### Your objective
Write down each of the records again, exactly and in full.

### Extracted data
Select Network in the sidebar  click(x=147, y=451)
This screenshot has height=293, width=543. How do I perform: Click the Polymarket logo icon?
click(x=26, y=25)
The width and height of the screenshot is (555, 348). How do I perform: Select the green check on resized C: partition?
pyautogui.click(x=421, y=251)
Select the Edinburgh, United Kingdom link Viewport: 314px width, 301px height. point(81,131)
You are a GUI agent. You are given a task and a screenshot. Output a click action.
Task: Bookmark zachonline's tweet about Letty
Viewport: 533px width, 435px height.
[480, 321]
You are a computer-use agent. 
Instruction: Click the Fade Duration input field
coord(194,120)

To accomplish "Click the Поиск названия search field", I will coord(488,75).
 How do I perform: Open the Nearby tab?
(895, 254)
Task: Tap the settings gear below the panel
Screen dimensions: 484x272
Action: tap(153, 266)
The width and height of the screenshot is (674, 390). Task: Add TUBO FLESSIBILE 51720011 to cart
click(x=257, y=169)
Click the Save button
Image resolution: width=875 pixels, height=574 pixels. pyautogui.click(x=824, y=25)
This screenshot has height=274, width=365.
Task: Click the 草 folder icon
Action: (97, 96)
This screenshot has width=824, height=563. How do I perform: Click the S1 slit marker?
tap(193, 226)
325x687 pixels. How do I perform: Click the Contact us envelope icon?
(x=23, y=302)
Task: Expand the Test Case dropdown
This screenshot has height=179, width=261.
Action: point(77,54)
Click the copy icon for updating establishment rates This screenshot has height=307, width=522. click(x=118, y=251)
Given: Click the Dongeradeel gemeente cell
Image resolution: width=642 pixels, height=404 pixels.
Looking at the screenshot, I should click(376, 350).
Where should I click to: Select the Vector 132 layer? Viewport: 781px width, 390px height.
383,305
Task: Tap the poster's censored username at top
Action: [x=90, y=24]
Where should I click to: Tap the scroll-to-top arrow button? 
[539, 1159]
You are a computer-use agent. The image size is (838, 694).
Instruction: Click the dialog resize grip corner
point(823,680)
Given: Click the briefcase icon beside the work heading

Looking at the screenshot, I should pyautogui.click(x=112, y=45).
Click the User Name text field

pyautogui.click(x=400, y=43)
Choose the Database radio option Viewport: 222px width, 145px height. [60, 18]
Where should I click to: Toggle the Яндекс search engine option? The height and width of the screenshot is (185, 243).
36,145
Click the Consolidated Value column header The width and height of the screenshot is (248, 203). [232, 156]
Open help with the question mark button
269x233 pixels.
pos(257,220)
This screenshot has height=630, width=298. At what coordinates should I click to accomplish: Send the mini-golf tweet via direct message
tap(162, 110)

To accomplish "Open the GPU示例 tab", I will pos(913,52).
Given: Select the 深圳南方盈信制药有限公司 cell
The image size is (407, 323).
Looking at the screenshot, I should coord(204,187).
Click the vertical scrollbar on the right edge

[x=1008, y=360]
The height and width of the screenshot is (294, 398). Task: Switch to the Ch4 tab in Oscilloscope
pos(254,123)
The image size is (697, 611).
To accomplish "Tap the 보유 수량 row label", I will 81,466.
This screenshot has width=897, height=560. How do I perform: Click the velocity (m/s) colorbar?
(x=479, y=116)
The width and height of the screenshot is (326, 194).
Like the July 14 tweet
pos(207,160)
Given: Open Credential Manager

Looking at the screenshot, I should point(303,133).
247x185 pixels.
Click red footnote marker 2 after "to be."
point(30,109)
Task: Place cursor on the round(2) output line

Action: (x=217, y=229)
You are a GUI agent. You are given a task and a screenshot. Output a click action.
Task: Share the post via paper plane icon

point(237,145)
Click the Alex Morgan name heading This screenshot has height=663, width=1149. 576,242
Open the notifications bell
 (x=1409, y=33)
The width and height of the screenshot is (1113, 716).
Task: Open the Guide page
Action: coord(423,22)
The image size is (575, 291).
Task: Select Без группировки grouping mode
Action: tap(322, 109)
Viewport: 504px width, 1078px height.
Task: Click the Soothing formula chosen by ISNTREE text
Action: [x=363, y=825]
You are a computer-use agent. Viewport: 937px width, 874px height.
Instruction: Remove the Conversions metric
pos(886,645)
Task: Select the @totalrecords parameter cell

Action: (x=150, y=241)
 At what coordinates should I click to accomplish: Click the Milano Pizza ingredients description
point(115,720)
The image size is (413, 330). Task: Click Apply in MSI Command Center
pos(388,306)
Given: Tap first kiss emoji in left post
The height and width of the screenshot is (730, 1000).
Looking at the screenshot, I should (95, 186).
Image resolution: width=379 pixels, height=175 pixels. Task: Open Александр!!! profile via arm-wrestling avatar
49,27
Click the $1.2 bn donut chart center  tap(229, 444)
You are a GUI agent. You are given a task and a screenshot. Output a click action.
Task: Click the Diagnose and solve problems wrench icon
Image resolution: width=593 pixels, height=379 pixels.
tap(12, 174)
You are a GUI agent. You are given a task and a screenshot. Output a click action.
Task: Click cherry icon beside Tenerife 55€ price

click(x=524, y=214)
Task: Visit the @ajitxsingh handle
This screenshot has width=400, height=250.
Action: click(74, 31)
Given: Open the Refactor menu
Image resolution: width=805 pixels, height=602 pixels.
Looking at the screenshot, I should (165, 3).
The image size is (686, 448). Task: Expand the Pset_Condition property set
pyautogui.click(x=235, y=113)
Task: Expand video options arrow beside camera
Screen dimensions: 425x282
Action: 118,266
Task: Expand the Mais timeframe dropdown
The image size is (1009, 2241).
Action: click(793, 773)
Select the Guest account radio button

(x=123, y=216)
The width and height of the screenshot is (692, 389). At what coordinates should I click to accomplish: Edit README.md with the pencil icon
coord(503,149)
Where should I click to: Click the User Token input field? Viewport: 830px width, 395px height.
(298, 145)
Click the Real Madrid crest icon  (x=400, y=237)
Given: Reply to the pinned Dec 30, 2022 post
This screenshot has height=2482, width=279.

### Response below
Select Network in the sidebar  click(x=147, y=451)
This screenshot has height=293, width=543. How do I perform: Click the Polymarket logo icon?
click(x=26, y=25)
The width and height of the screenshot is (555, 348). How do I perform: Select the green check on resized C: partition?
pyautogui.click(x=421, y=251)
Select the Edinburgh, United Kingdom link Viewport: 314px width, 301px height. point(81,131)
You are a GUI agent. You are given a task and a screenshot. Output a click action.
Task: Bookmark zachonline's tweet about Letty
Viewport: 533px width, 435px height.
[480, 321]
You are a computer-use agent. 
Instruction: Click the Fade Duration input field
coord(194,120)

To accomplish "Click the Поиск названия search field", I will coord(488,75).
 How do I perform: Open the Nearby tab?
(895, 254)
Task: Tap the settings gear below the panel
Screen dimensions: 484x272
Action: tap(153, 266)
The width and height of the screenshot is (674, 390). Task: Add TUBO FLESSIBILE 51720011 to cart
click(x=257, y=169)
Click the Save button
Image resolution: width=875 pixels, height=574 pixels. pyautogui.click(x=824, y=25)
This screenshot has height=274, width=365.
Task: Click the 草 folder icon
Action: (97, 96)
This screenshot has width=824, height=563. How do I perform: Click the S1 slit marker?
tap(193, 226)
325x687 pixels. How do I perform: Click the Contact us envelope icon?
(x=23, y=302)
Task: Expand the Test Case dropdown
This screenshot has height=179, width=261.
Action: point(77,54)
Click the copy icon for updating establishment rates This screenshot has height=307, width=522. click(x=118, y=251)
Given: Click the Dongeradeel gemeente cell
Image resolution: width=642 pixels, height=404 pixels.
Looking at the screenshot, I should click(376, 350).
Where should I click to: Select the Vector 132 layer? Viewport: 781px width, 390px height.
383,305
Task: Tap the poster's censored username at top
Action: [x=90, y=24]
Where should I click to: Tap the scroll-to-top arrow button? 
[539, 1159]
You are a computer-use agent. The image size is (838, 694).
Instruction: Click the dialog resize grip corner
point(823,680)
Given: Click the briefcase icon beside the work heading

Looking at the screenshot, I should pyautogui.click(x=112, y=45).
Click the User Name text field

pyautogui.click(x=400, y=43)
Choose the Database radio option Viewport: 222px width, 145px height. [60, 18]
Where should I click to: Toggle the Яндекс search engine option? The height and width of the screenshot is (185, 243).
36,145
Click the Consolidated Value column header The width and height of the screenshot is (248, 203). [232, 156]
Open help with the question mark button
269x233 pixels.
pos(257,220)
This screenshot has height=630, width=298. At what coordinates should I click to accomplish: Send the mini-golf tweet via direct message
tap(162, 110)

To accomplish "Open the GPU示例 tab", I will pos(913,52).
Given: Select the 深圳南方盈信制药有限公司 cell
The image size is (407, 323).
Looking at the screenshot, I should coord(204,187).
Click the vertical scrollbar on the right edge

[x=1008, y=360]
The height and width of the screenshot is (294, 398). Task: Switch to the Ch4 tab in Oscilloscope
pos(254,123)
The image size is (697, 611).
To accomplish "Tap the 보유 수량 row label", I will 81,466.
This screenshot has width=897, height=560. How do I perform: Click the velocity (m/s) colorbar?
(x=479, y=116)
The width and height of the screenshot is (326, 194).
Like the July 14 tweet
pos(207,160)
Given: Open Credential Manager

Looking at the screenshot, I should point(303,133).
247x185 pixels.
Click red footnote marker 2 after "to be."
point(30,109)
Task: Place cursor on the round(2) output line

Action: (x=217, y=229)
You are a GUI agent. You are given a task and a screenshot. Output a click action.
Task: Share the post via paper plane icon

point(237,145)
Click the Alex Morgan name heading This screenshot has height=663, width=1149. 576,242
Open the notifications bell
 (x=1409, y=33)
The width and height of the screenshot is (1113, 716).
Task: Open the Guide page
Action: coord(423,22)
The image size is (575, 291).
Task: Select Без группировки grouping mode
Action: tap(322, 109)
Viewport: 504px width, 1078px height.
Task: Click the Soothing formula chosen by ISNTREE text
Action: [x=363, y=825]
You are a computer-use agent. Viewport: 937px width, 874px height.
Instruction: Remove the Conversions metric
pos(886,645)
Task: Select the @totalrecords parameter cell

Action: (x=150, y=241)
 At what coordinates should I click to accomplish: Click the Milano Pizza ingredients description
point(115,720)
The image size is (413, 330). Task: Click Apply in MSI Command Center
pos(388,306)
Given: Tap first kiss emoji in left post
The height and width of the screenshot is (730, 1000).
Looking at the screenshot, I should (95, 186).
Image resolution: width=379 pixels, height=175 pixels. Task: Open Александр!!! profile via arm-wrestling avatar
49,27
Click the $1.2 bn donut chart center  tap(229, 444)
You are a GUI agent. You are given a task and a screenshot. Output a click action.
Task: Click the Diagnose and solve problems wrench icon
Image resolution: width=593 pixels, height=379 pixels.
tap(12, 174)
You are a GUI agent. You are given a task and a screenshot. Output a click action.
Task: Click cherry icon beside Tenerife 55€ price

click(x=524, y=214)
Task: Visit the @ajitxsingh handle
This screenshot has width=400, height=250.
Action: click(74, 31)
Given: Open the Refactor menu
Image resolution: width=805 pixels, height=602 pixels.
Looking at the screenshot, I should (165, 3).
The image size is (686, 448). Task: Expand the Pset_Condition property set
pyautogui.click(x=235, y=113)
Task: Expand video options arrow beside camera
Screen dimensions: 425x282
Action: 118,266
Task: Expand the Mais timeframe dropdown
The image size is (1009, 2241).
Action: click(793, 773)
Select the Guest account radio button

(x=123, y=216)
The width and height of the screenshot is (692, 389). At what coordinates should I click to accomplish: Edit README.md with the pencil icon
coord(503,149)
Where should I click to: Click the User Token input field? Viewport: 830px width, 395px height.
(298, 145)
Click the Real Madrid crest icon  (x=400, y=237)
Given: Reply to the pinned Dec 30, 2022 post
This screenshot has height=2482, width=279.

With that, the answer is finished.